En France ou en Espagne, prendre le train est rarement une partie de plaisir. Des Français installés à Barcelone partagent leur expérience des galères ferroviaires de part et d’autre des Pyrénées. Et chacun a son coupable préféré.
(Crédit : Renfe)
Le débat est aussi vieux que les rails eux-mêmes : qui de la France ou de l’Espagne a le pire service ferroviaire ? Des résidents français à Barcelone nous livrent leurs expériences — et ils ne sont tout à fait d’accord.
Originaire de la région parisienne, Athmane a vécu cinq ans à Reus, près de Tarragone, avant de s’installer récemment à Barcelone. Et pour lui, c’est clair : le système ferroviaire espagnol est un cauchemar. « J’ai vécu en Seine-et-Marne et je bossais dans le 8e à Paris. C’était galère parfois, mais ici… c’est une autre dimension. »

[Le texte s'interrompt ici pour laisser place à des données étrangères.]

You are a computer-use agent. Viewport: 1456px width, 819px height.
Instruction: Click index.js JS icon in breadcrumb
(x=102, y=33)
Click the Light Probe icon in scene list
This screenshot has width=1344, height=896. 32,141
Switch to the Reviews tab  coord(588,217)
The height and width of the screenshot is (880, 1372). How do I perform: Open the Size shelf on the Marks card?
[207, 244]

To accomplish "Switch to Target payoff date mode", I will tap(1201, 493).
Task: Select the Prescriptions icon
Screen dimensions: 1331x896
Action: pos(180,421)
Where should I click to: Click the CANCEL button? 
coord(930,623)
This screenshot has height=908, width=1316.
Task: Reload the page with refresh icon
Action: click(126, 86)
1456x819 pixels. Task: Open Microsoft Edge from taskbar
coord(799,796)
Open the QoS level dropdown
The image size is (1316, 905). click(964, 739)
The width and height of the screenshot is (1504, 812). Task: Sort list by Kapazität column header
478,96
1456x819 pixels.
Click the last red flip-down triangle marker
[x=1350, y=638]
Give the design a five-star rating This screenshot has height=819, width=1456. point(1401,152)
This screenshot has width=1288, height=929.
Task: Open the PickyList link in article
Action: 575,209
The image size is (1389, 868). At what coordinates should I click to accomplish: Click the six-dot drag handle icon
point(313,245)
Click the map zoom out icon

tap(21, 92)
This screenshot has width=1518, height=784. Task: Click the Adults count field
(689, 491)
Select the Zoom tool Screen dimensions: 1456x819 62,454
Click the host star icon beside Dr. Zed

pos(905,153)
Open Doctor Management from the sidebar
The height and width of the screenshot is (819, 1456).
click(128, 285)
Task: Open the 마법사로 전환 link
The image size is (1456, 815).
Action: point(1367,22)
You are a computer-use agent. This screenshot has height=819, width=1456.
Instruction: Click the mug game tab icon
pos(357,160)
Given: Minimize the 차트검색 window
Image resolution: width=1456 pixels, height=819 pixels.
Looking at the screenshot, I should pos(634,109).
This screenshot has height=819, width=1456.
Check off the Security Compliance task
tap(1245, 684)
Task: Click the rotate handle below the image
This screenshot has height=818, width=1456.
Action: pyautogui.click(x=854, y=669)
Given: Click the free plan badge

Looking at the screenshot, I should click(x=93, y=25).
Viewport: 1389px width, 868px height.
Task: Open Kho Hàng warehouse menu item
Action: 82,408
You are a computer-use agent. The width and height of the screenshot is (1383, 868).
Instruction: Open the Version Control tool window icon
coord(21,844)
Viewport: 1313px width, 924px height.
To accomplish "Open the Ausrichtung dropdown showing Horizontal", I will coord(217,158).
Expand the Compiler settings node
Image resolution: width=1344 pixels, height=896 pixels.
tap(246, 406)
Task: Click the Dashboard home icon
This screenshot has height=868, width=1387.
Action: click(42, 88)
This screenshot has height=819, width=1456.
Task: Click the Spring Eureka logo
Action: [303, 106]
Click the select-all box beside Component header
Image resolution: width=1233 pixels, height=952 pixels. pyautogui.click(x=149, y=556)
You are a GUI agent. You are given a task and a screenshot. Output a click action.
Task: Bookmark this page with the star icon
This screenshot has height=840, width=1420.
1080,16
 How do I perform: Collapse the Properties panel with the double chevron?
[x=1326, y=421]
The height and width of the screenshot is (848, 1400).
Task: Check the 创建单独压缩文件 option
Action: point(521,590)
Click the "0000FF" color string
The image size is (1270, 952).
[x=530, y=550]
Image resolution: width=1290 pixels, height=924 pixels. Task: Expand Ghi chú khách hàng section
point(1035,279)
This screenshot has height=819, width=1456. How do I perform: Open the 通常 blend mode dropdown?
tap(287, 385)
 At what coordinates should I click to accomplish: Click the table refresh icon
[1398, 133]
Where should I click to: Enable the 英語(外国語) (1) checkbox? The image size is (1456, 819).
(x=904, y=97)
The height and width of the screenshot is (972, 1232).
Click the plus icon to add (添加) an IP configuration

Pendant cinq ans, il a dû faire la navette entre Reus et Barcelone — un trajet qui l’a usé mentalement et physiquement. « Chaque semaine, c’était la roulette russe. Le lundi ou le vendredi, au moins un à deux jours par semaine, j’avais droit à des problèmes, et des retards quasiment chaque jour. Et surtout, aucune communication : impossible d’anticiper ou de prévenir mes proches. »
Selon lui, le principal problème, c’est le conflit d’intérêt entre Renfe et Rodalies, qui laisse certaines lignes « à l’abandon ». En comparaison, la SNCF en Île-de-France lui paraît plus claire et organisée, notamment sur l’information voyageurs. Aujourd’hui installé dans le centre de Barcelone et commercial pour Papernest, il savoure de ne plus dépendre de cette ligne fantôme, selon ses dires…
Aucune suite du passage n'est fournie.